Natalie: “This is what keeps them alive” – so right. I know you work as the Director and Curator of Pitzer College Art Galleries at Pitzer College. We’ve talked about the ways that your exhibitions explore critical social justice issues and the constructed nature of historical and cultural records. I’m curious to know how this central focus has been reflected in your work at ViVA?
Ciara: ViVA is committed to foregrounding the work of artists whose work calls attention to real world issues. Their practices are research-based, interdisciplinary, morally engaged, and ethically responsive, which makes them especially exciting for me as most of the artists that I work with in my own program follow a similar pattern. ViVA’s inaugural program is focused on artists and collectives concerned with the environment as it intersects with racial, ethnic, social, economic, and multispecies justice. I am fortunate to be working with the remarkable collective DesertArtLAB and the extraordinary artist Marina Zurkow. While their methodologies differ, they are both concerned with creating alternative frameworks through which these momentous issues can be examined and by doing so, provide a productive and generative lens that can envisage a better future. Given the overwhelming subject matter this is no easy task. Artists like this make a difference and are critical to our lives.
Natalie: So very true. April and Matt, we’ve talked about a lot of converging themes: ecology, community, resilience, climate change, and the arts. What have you two noticed about the intersection of these themes while creating your projects? Any “ah-ha!” moments?
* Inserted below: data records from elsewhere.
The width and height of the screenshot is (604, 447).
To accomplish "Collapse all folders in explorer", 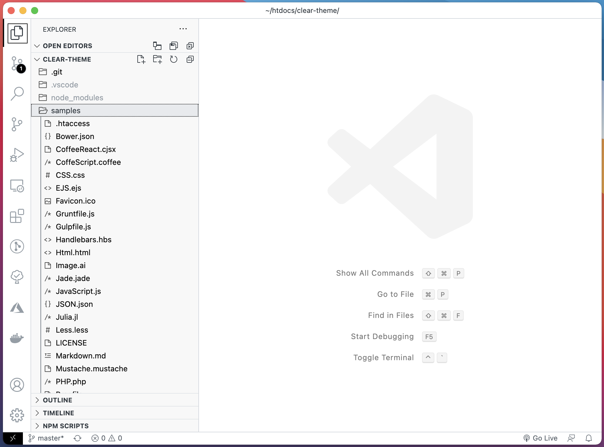I will pos(190,60).
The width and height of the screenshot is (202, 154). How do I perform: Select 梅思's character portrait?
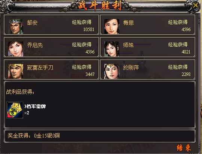[x=112, y=27]
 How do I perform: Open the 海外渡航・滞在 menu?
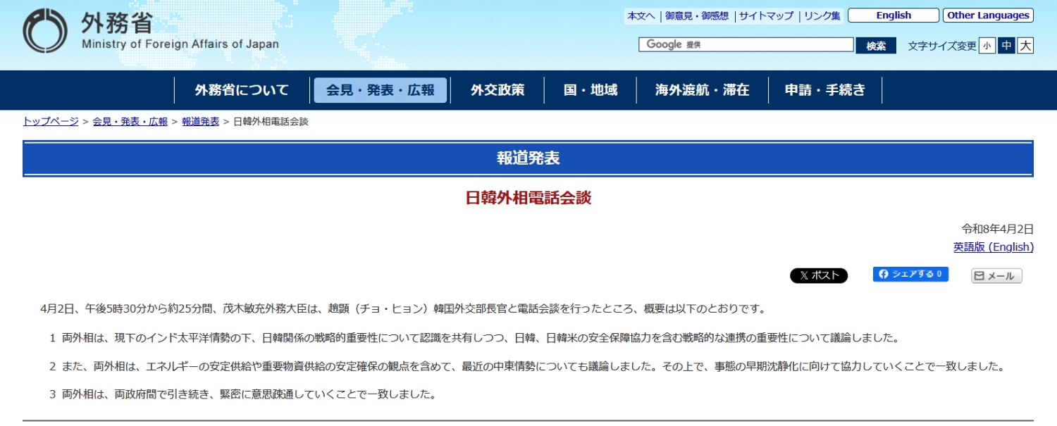click(702, 90)
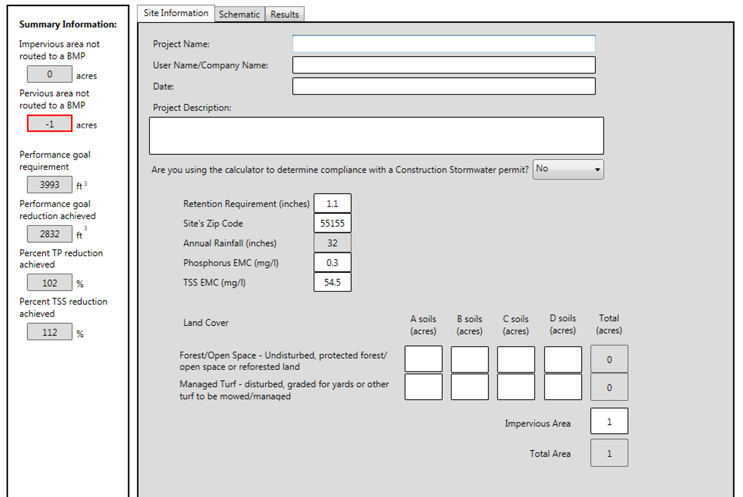The image size is (743, 497).
Task: Click the Phosphorus EMC input box
Action: 332,262

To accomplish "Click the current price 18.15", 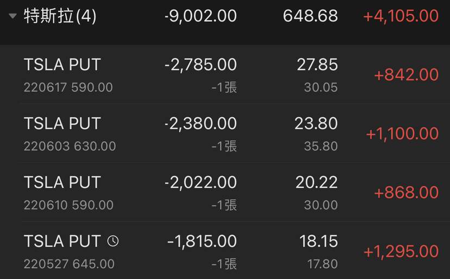I will click(x=318, y=241).
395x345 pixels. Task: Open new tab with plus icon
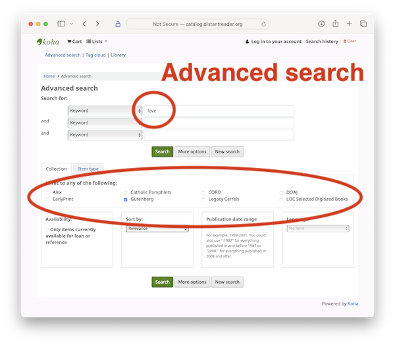pos(349,24)
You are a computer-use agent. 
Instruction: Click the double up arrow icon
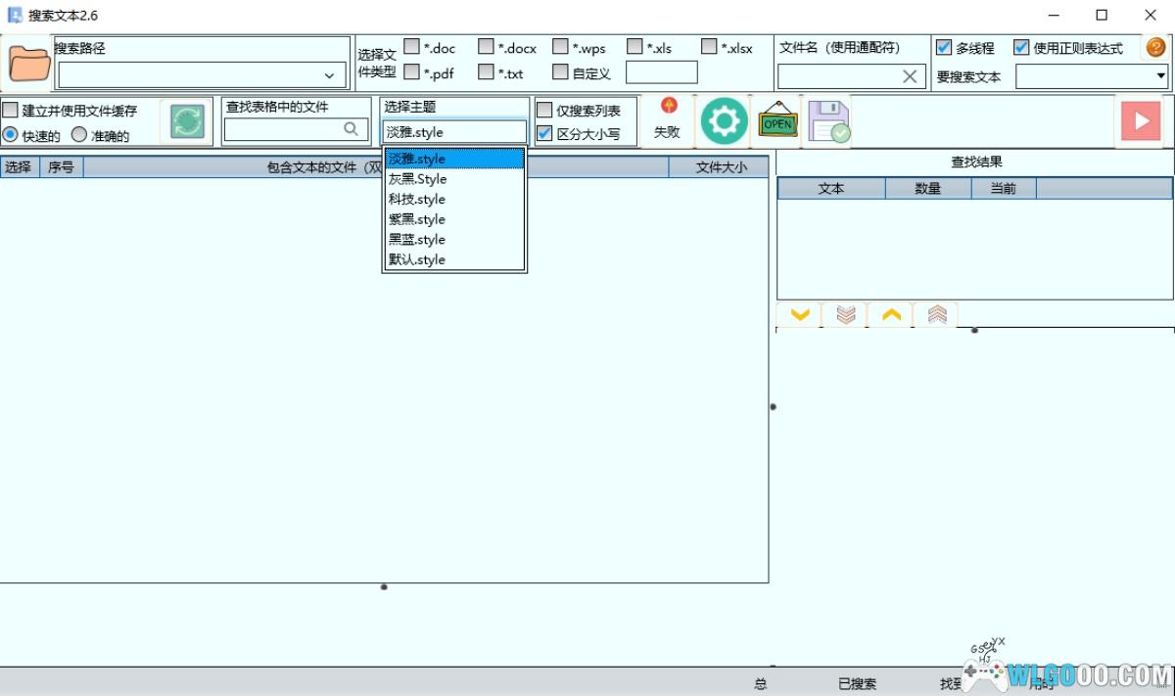click(936, 314)
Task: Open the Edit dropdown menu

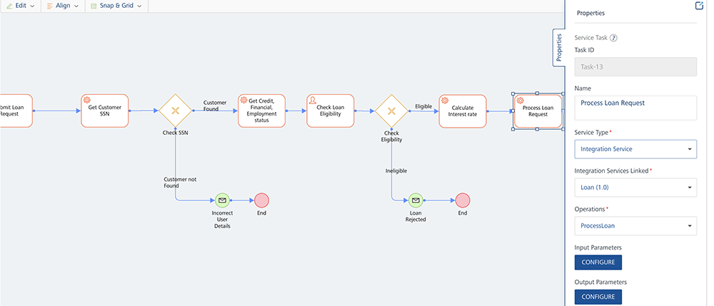Action: (x=21, y=6)
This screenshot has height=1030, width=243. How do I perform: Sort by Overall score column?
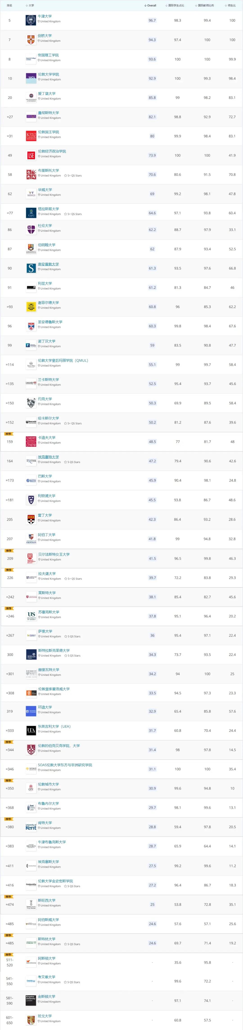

Matt: One of our favorite characterizations of our work was by a mentor of ours who has called our work undisciplined rather than interdisciplinary. As artists, we have the ability to challenge the parameters of these themes and bring them together in unexpected ways. For example, over the summer we worked with a choreographer to create a site-specific dance. Unlike most site-specific dances, the dancers performed the literal planting and watering of desert plants at our field site through choreographed movement. For us, the ah-ha moments come when we imagine these new ways (or forgotten ways) of connecting themes, disciplines, and practices.
Natalie: It was so nice to connect with each of you. To end our time together, I just have one more question for April and Matt – if you two were given the chance to speak to college students who are interested in pursuing similar projects to the ones desertArtLAB creates, what is a piece of advice you would give them for getting started?
April: Think big! Don’t be intimidated by those big ideas. Also, don’t forget about the process. It is just as important as the product.